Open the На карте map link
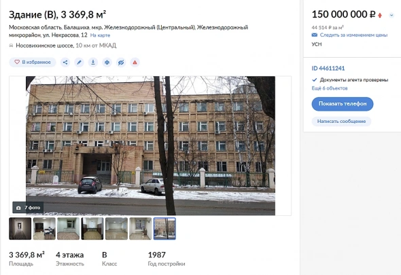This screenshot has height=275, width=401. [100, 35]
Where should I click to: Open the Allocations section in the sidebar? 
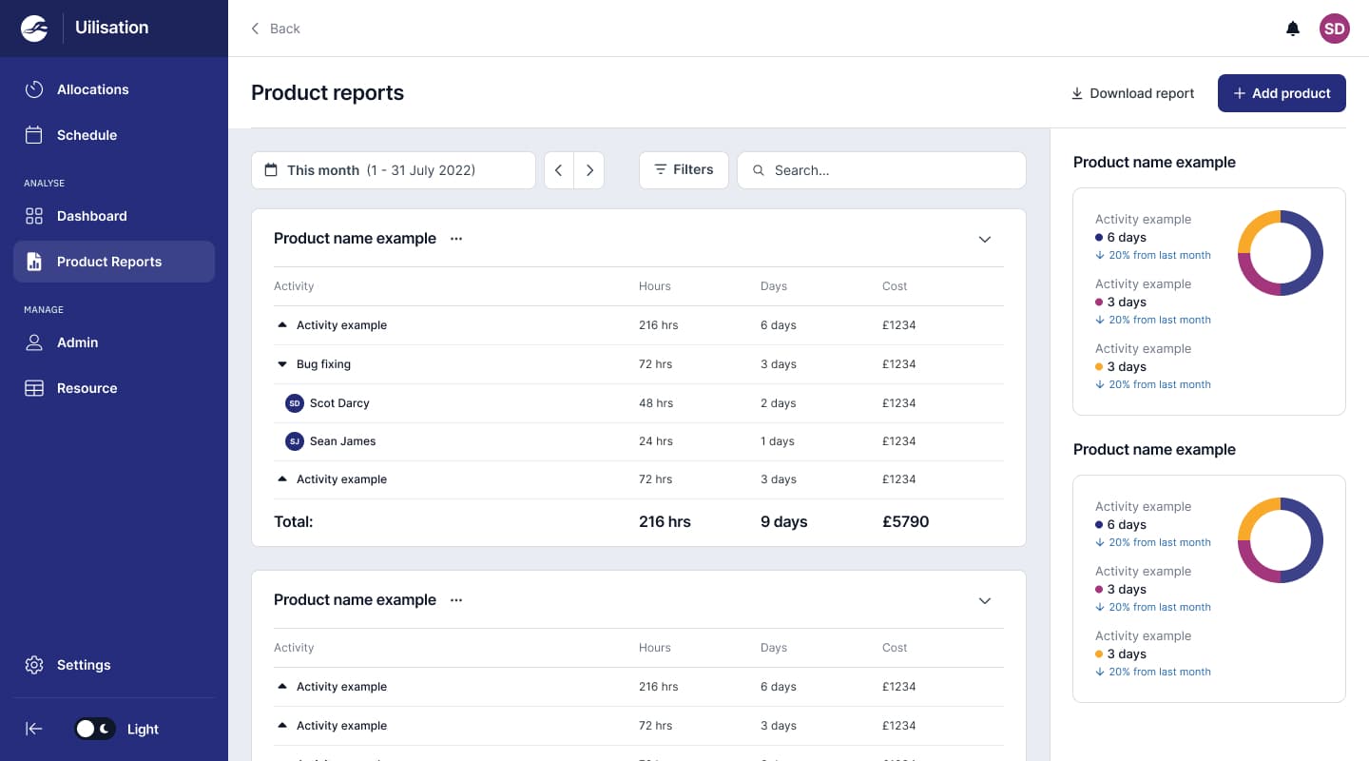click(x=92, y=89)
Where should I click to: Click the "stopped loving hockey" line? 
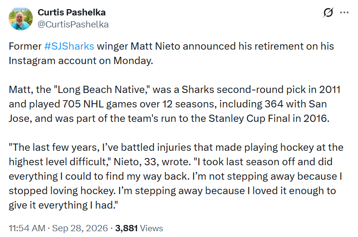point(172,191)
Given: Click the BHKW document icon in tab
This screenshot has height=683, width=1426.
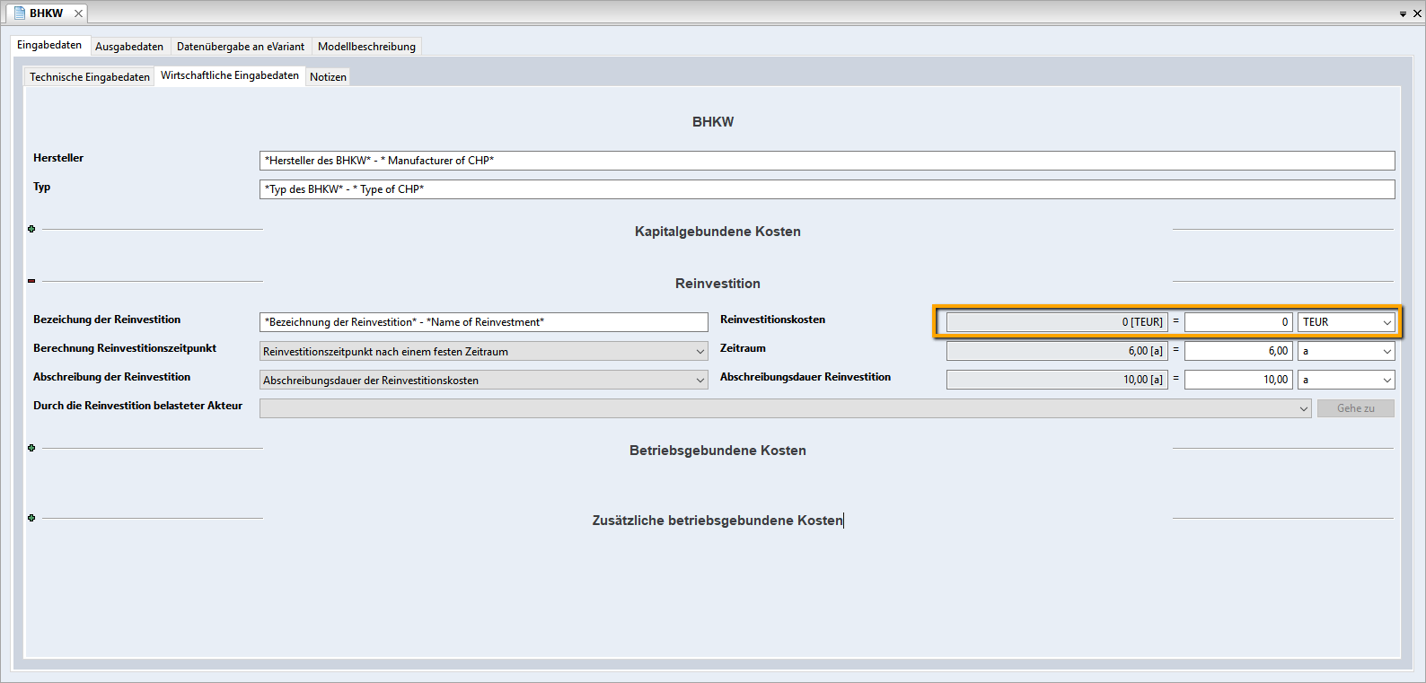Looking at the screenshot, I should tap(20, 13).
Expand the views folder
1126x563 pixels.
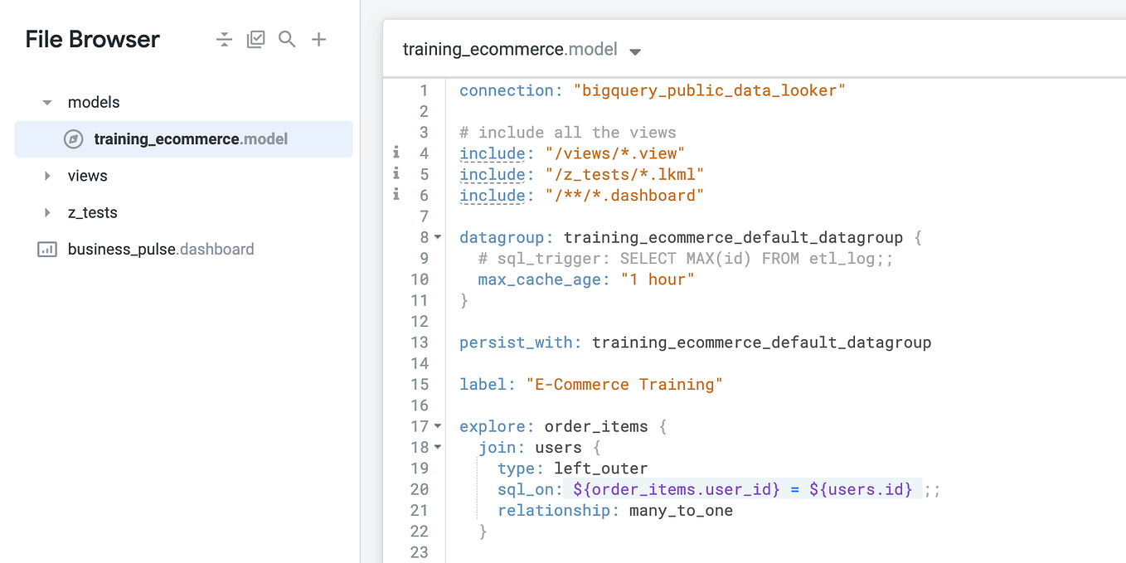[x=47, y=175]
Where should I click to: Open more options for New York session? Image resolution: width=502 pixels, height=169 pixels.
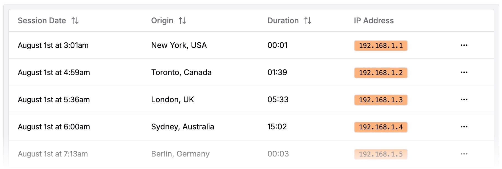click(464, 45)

==

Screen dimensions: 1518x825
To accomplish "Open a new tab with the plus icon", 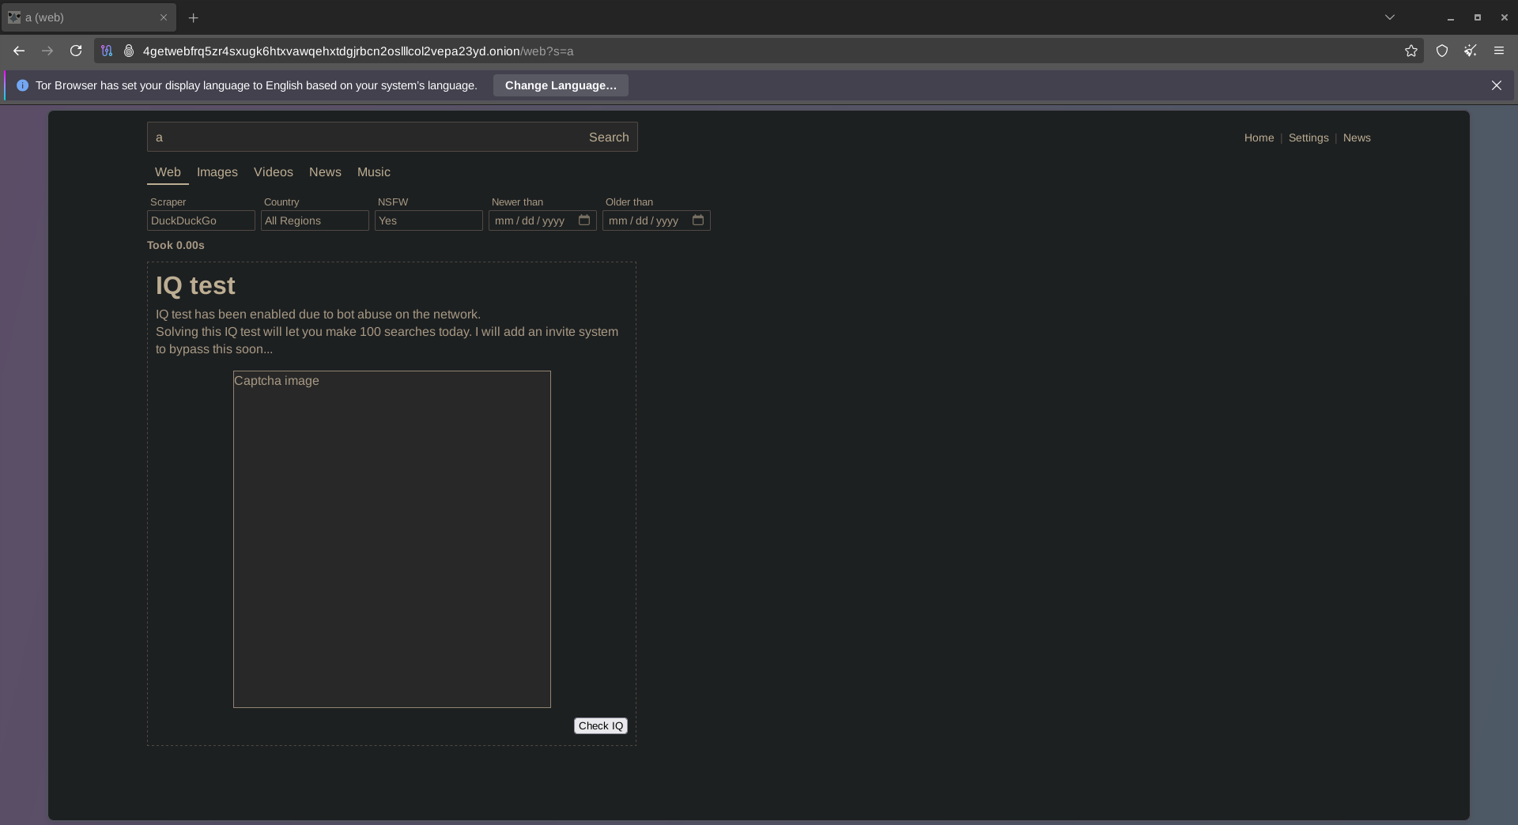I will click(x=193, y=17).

---

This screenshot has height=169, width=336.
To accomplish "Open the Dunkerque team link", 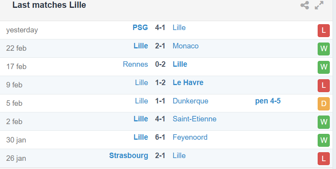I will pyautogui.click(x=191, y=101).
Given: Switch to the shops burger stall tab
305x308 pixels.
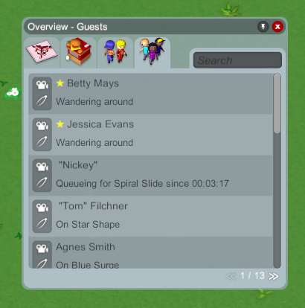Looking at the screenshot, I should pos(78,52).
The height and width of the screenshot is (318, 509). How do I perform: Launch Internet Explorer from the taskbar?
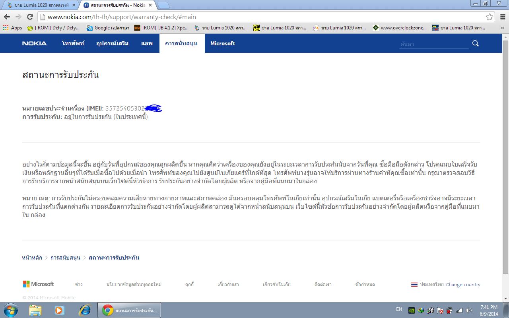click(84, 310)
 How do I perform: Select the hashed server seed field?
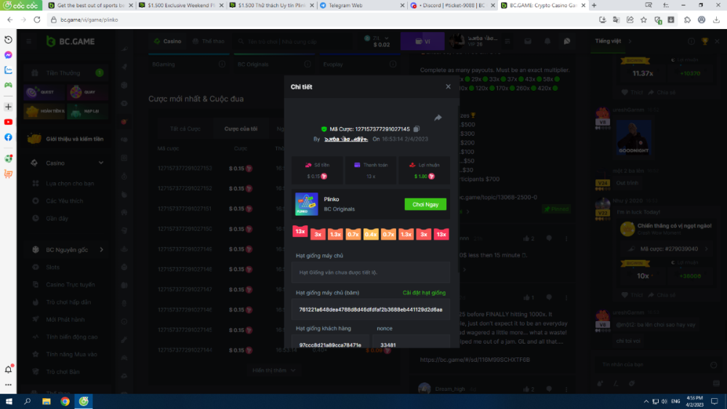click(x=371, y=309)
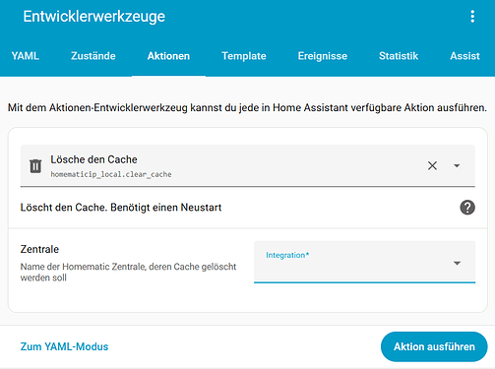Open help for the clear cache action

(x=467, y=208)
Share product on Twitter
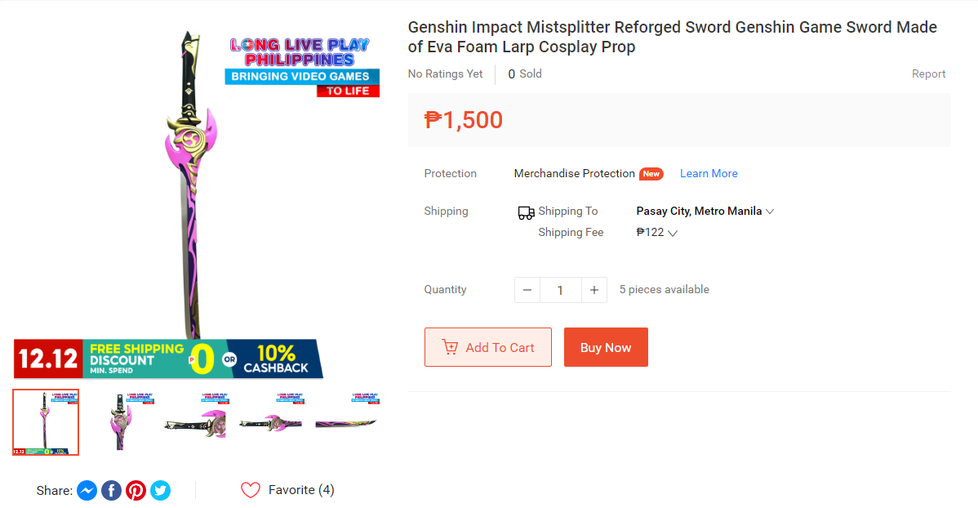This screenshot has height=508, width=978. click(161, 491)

EXERCISE DIRECTIONS: Go through the records and show every line with the string "Given" in it.

EXERCISE OUTPUT:
Given: Click the BHKW document icon in tab
Given: Switch to the shops burger stall tab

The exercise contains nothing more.